Josef Von Sternberg’s production of Morocco in 1930 with Marlene Dietrich and a very young Gary Cooper who is serving in the French Foreign Legion. The film opens with a legionnaire column marching into Mogador . The column stops in the souk and waits as the call to prayer rings out and the people pray, the scenes are very well observed. The shots of life as a legionnaire give an idea of what the period under the French Protectorate was like. This is the film where the young Marelene Dietrich caused a sensation by singing in the local nightclub in top hat and tails and kissing a woman who gave her a white rose after her performance. Both the heroine and hero have a troubled past and a are trying to found a new life in Morocco. It again explores the theme of Morocco as a land of eastern mystery where the characters can find themselves. In the end she follows the legionnaire column into the desert to be with her true love despite the wealth and security offered by another suitor.
The film Hideous Kinky came out in 1998 starring Kate Winslet and Said Taghamoui. In 1972 Jane’s two daughters Bea and Lucy move to Marrakech to escape the boring routines of London. The film captures the hippy period in Morocco. Both Kate Winslet ‘s character and her two daughter’s also go through a voyage of discovery aided by Said Taghamouti’s character who helps them to return to London.
The American novelist Paul Bowles narrates Bernado Bertolucci’s version of his great novel The Sheltering Sky starring Debra Winger and John Malkovich and Campbell Scott. As often happens the novelist did not like the film, the novel was perhaps too stark for a Hollywood extravaganza. There are great desert scenes and Paul Bowles appears in a cameo part as well as narrating the film. He spent 52 years living in Tangier writing and thinking about Morocco during his own personal journey of discovery. He was the best known American expatriate in Morocco of the period and introduced many writers of the period to the country.
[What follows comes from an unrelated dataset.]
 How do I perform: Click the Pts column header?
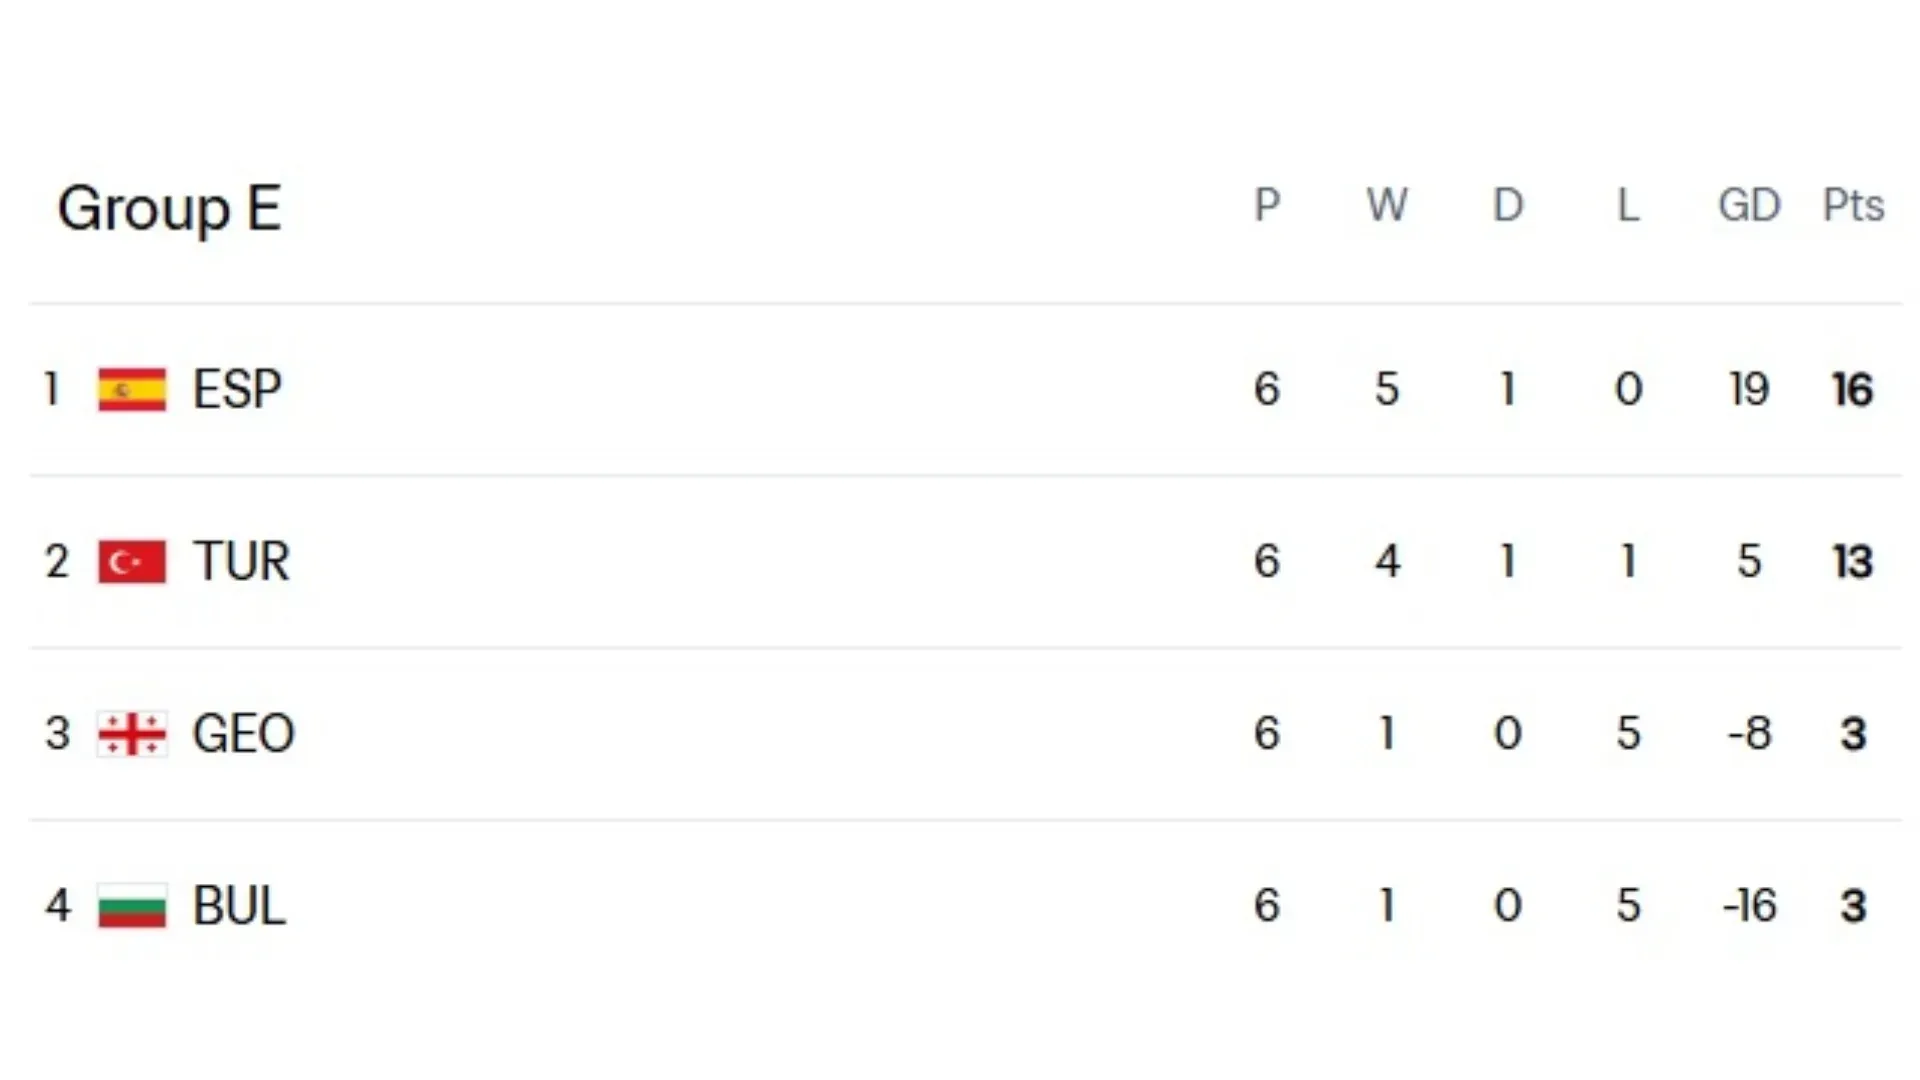(x=1853, y=206)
If you search on Youtube you will find films of old Morocco in 1920,1930,and 1950’s and vivid street scenes and it is thrilling to see places as they were then and are now in modern Morocco. You can also find historic pictures of Mohammed V, Churchill and De Gaulle reviewing French troops in Marrakech during World War II as well as the historic Casablanca conference with President Roosevelt.
Morocco is a very photogenic country because of its string scenery and great films such as David Lean’s Lawrence of Arabia, Orson Welles’s Othello shot in Essaouira, Martin Scorsese’s, Kundun and also the Temptation of Christ. Many international films continue to be made in Morocco and Morocco has its own burgeoning film industry and film stars.